UK infrastructure at risk from PPP policies

The Public Private Partnerships (PPPs) that build many of the UK’s roads, hospitals and schools are in dire need of policy review. So says a Queen’s University Belfast academic who, in a new study, highlights the fragility of the UK’s infrastructure.

Ten per cent, or £70 billion, of total Government expenditure since the inception of the PPP policy in the 1990s to the end of 2008, was spent on such projects. The schemes have been vital to the economy in terms of building infrastructure and providing much needed employment.

The new study, led by Professor Istemi Demirag of Queen’s University Management School, however, suggests a policy review is urgently needed to reassure private financiers that the risks involved in continuing with such projects are worth it, in the face of an unstable financial climate.

Professor Demirag’s research Public Private Partnership: Financiers’ Perceptions of Risks is the first major study to examine the risks involved for those who actually pump the money into these important schemes and how they perceive the risks, in comparison with the perceptions of their public sector partners.

The research decodes the complex network used in PPP schemes and looks at how the credit crunch has impacted on the whole process.

Professor Demirag explained: “Previous research focused on the risks to the construction industry or the risks for other stakeholders including government funders, rather than the private financiers. This research aims to contribute to an understanding of how PPP operates in practice. It points to the need for a policy review that would help reduce the vast costs associated with minimising and spreading the risks involved.

“The financiers’ indicated that these risks can include issues around securing funding.

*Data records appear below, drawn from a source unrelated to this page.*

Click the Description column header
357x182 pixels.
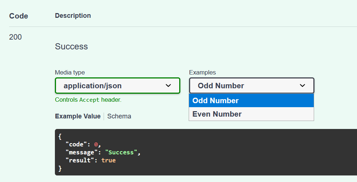(73, 16)
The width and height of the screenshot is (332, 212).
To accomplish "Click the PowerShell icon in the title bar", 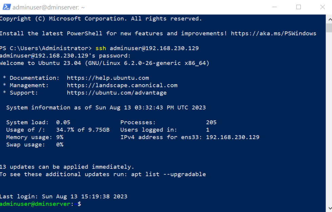I will [7, 7].
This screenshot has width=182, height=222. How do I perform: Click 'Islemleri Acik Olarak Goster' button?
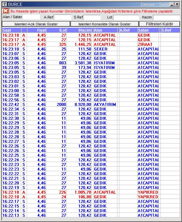pos(36,24)
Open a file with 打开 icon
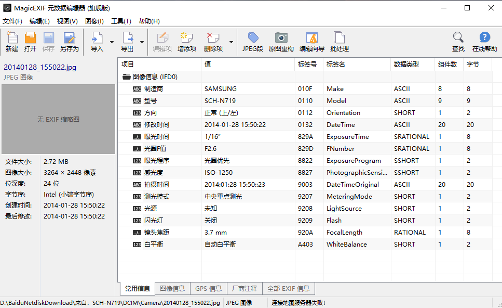The width and height of the screenshot is (502, 308). tap(30, 42)

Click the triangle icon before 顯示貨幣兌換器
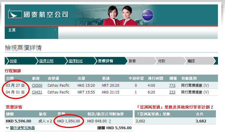(x=7, y=128)
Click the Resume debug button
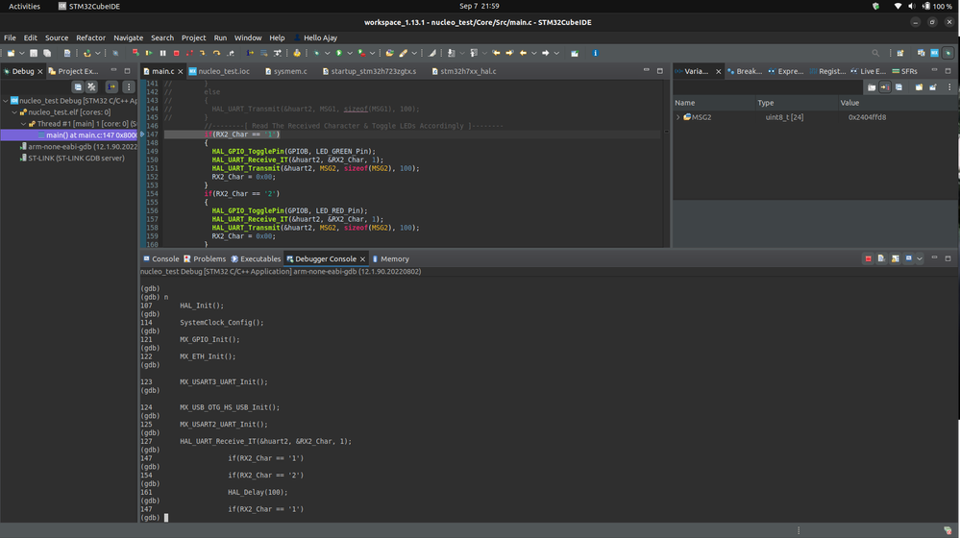960x538 pixels. (x=149, y=53)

As the credit crunch bites banks are not as keen to invest and have increased margins. Uncertainty is also a factor concerning them, and in order to minimise these risks, financers increase costs by buying in insurance, using consultants or paying for technical and legal advice.

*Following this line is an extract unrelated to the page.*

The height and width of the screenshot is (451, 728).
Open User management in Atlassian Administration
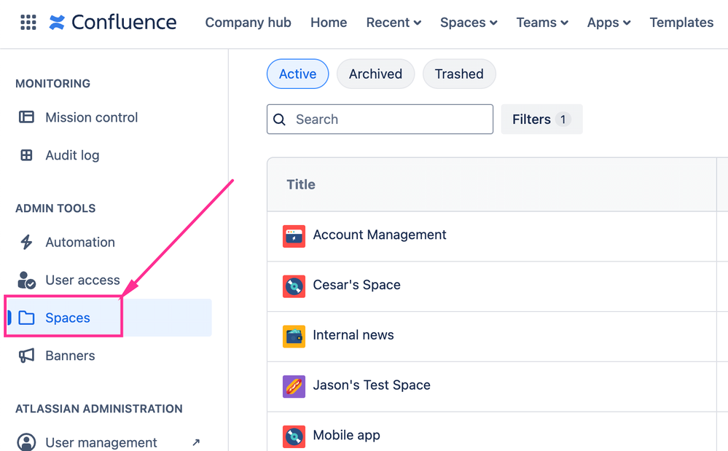[x=101, y=442]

“Ultimately this dispersal of risk adds to costs for the procurer and the taxpayer. But an understanding of how risks are dispersed is important to order to inform future policy.”

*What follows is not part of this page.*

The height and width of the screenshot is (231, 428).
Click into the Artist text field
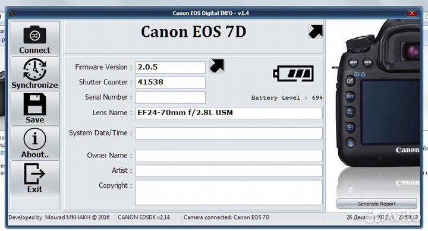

The report recommends that any review of PPP policy should include:

•A re-evaluation of risk pricing and a reduction of bidding costs
•The possibility of acquiring risk mitigation, or insurance, across a range of PPP projects rather than paying for each project through the ‘middlemen’ of private sector contractors
•A reduction in the use of consultants
•More transparency around the availability of contract details

The study also states that it is possible to transfer risk back to the public sector after contracts have been settled. But the impact of this on value for money to the public sector and the taxpayer needs to be assessed.